Adoptees have a right to autonomy and to control their own self-identification, including what they share about the complexities of personal and family information associated with adoption. They should not be compelled through the use of a state-issued “integrated” certificate to submit that information more publicly and to make themselves the subject of questions about their adoption, legal parentage, or any other various circumstances that occurred at the time of or after their births.From written testimony of the Adoptee Rights Law Center, on LD1688, a bill before the Maine Senate Committee on Judiciary, May 21, 2019
The better solution, given how states treat vital records today as a menu of choosable “products,” is to give an adopted person a number of choices from the vital records menu. Want an actual reproduction of the original birth certificate, presuming you were born long enough ago that you have an actual certificate on file? It’s yours. Want all information printed on a single document, with all parents listed? That can be yours too. Hell, we’ll throw in biological siblings if you want (and if the legislature agrees). It’s your choice. It’s our choice. Because it’s truly our document. But mandating one solution in the form of a badly thought-through single integrated certificate? That’s wrong, and I reject it.

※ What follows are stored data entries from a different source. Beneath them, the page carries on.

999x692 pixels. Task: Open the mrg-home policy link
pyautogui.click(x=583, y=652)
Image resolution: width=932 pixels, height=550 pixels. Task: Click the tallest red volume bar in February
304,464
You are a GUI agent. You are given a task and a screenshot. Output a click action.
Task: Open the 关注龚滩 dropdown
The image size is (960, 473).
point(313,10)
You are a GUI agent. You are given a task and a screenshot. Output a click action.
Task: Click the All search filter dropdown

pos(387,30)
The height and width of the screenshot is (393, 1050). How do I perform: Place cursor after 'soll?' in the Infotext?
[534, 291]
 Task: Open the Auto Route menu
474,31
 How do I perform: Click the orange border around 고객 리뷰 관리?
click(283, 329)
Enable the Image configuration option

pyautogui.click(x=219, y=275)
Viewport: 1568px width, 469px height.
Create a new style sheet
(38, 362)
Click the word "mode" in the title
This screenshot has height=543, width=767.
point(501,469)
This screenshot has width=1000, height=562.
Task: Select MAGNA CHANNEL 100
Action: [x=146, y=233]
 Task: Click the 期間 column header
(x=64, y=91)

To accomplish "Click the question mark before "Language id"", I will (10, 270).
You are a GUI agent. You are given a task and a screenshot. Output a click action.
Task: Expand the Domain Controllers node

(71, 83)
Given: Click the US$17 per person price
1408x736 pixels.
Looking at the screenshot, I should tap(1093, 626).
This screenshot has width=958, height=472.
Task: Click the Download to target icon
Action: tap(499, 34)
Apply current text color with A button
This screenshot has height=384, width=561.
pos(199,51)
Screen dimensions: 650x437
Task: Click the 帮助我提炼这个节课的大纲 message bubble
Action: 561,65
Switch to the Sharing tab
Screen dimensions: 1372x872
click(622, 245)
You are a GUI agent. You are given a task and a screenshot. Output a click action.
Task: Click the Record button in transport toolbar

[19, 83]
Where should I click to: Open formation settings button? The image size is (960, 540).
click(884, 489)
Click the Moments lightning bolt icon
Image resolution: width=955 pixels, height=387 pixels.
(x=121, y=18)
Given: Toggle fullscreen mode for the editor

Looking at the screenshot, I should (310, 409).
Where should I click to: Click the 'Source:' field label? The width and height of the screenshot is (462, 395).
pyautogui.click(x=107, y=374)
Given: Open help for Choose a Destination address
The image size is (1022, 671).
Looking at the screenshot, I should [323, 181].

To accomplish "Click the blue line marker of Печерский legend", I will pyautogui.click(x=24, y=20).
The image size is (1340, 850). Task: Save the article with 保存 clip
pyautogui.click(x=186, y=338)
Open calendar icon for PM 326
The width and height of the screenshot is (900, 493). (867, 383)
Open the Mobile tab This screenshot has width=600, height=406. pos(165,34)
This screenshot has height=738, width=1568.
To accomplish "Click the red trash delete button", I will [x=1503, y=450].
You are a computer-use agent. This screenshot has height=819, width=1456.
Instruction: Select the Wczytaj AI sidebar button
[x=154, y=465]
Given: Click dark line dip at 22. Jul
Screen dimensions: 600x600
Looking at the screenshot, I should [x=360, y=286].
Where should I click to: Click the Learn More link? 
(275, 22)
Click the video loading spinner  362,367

U.S. born adoptees are not the first people to take on this issue. It has already been kicking around in Australia for years. The government of New South Wales recently proposed an integrated birth certificate as a new solution moving forward. Some Australian adoptee rights advocates have rejected the solution, however, primarily because it continues the long-standing practice of amending birth certificates to list adoptive parents as birth parents, though the proposed law will give adoptees a choice to use either the integrated birth certificate or the amended certificate for identity. Advocates have also called attention to a motivation that may be hiding behind this entire issue: assuring that adoptive parents get their names on any birth certificates produced. As an adoptee rights organization in Australia said in a recent press release in response to the new proposal:
This reform is not about the adoptee’s best interests. It is about making sure the adopting parents’ names still go on the birth certificate, instead of reverting back to using an adoption certificate and leaving the birth certificate alone.Peter Capomolla Moore, Integrated Birth Certificates: A Slap in the Face to Many Adoptees?, September 4, 2020
I’ve only seen one proposal so far seeking mandated integrated birth certificates in the U.S.: the one rejected in Maine. But there is chatter about pursuing the elimination of sealed birth records by creating a mandated integrated birth certificate for everyone. I hope that chatter dies down or, if it is something that people pursue, they do not throw out a sham promise of equality while pushing a solution that decenters adoptees and treats them as second-class afterthoughts.